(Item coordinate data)

↓↓↓

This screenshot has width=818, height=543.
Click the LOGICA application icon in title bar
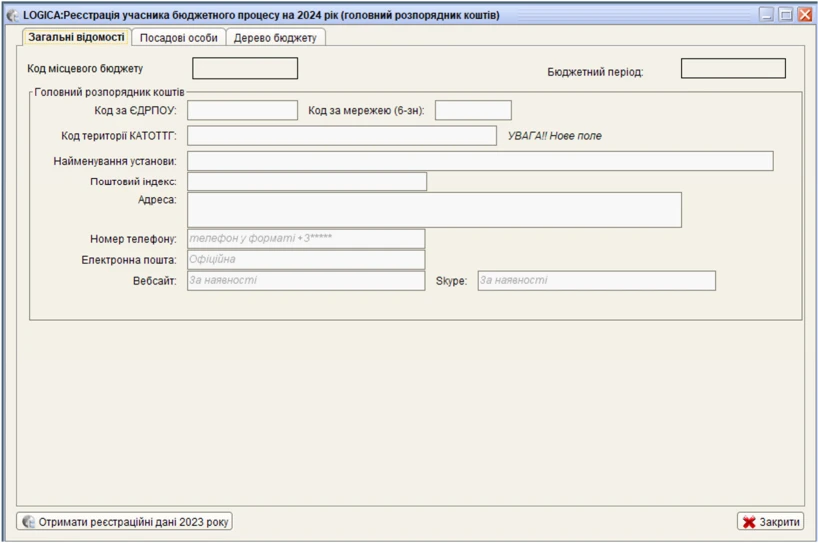[x=13, y=15]
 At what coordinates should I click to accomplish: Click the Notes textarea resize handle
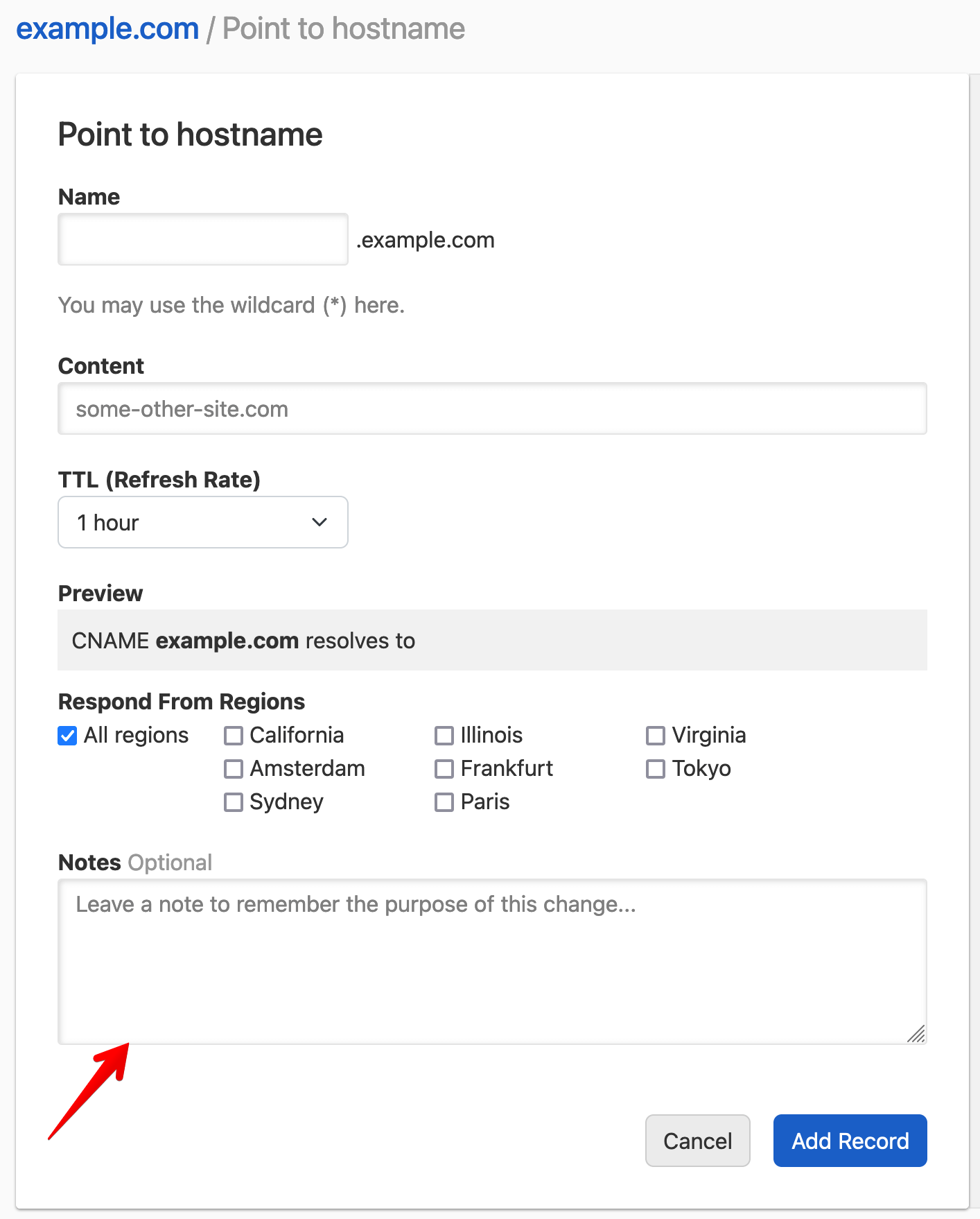click(917, 1034)
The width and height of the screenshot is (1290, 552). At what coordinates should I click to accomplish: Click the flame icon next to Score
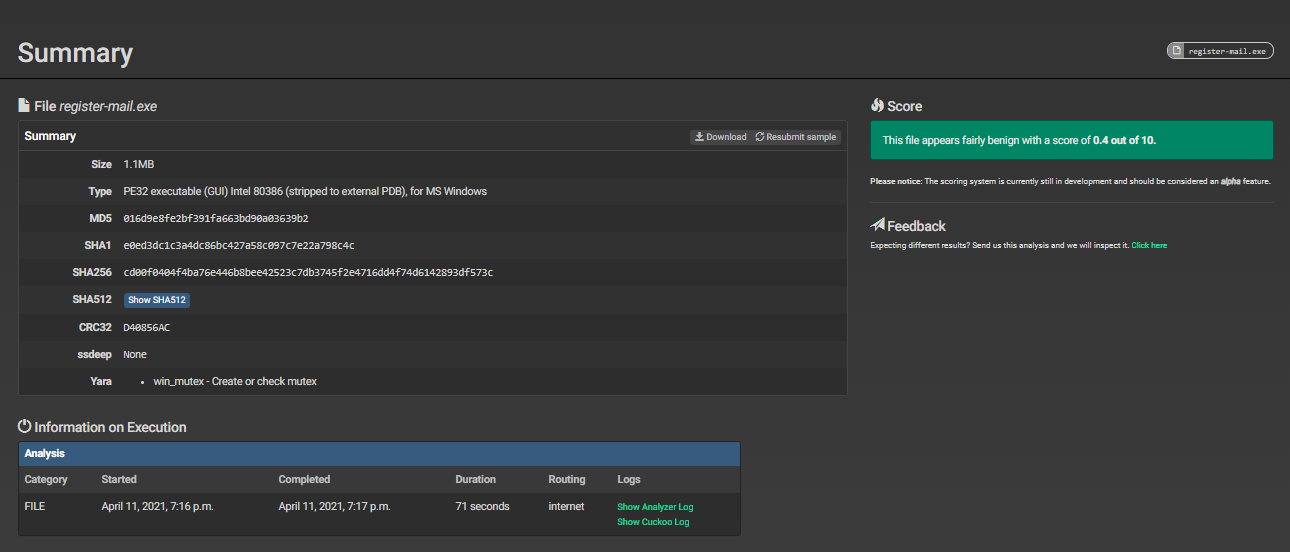point(877,105)
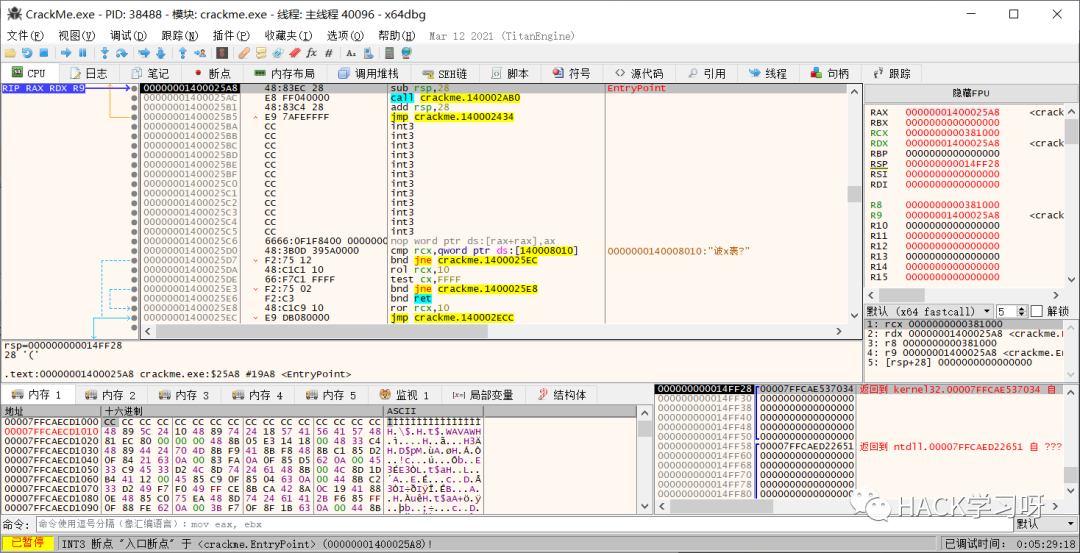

↑↑↑

WHAT IS BEING ASKED -
Output the lines above word for word, leaving out the pictures.

RESULT OF THIS TASK -
This screenshot has width=818, height=543.
Click the LOGICA application icon in title bar
[x=13, y=15]
 At what coordinates should I click to accomplish: Click the Notes textarea resize handle
click(917, 1034)
The width and height of the screenshot is (1290, 552). At what coordinates should I click to accomplish: Click the flame icon next to Score
point(877,105)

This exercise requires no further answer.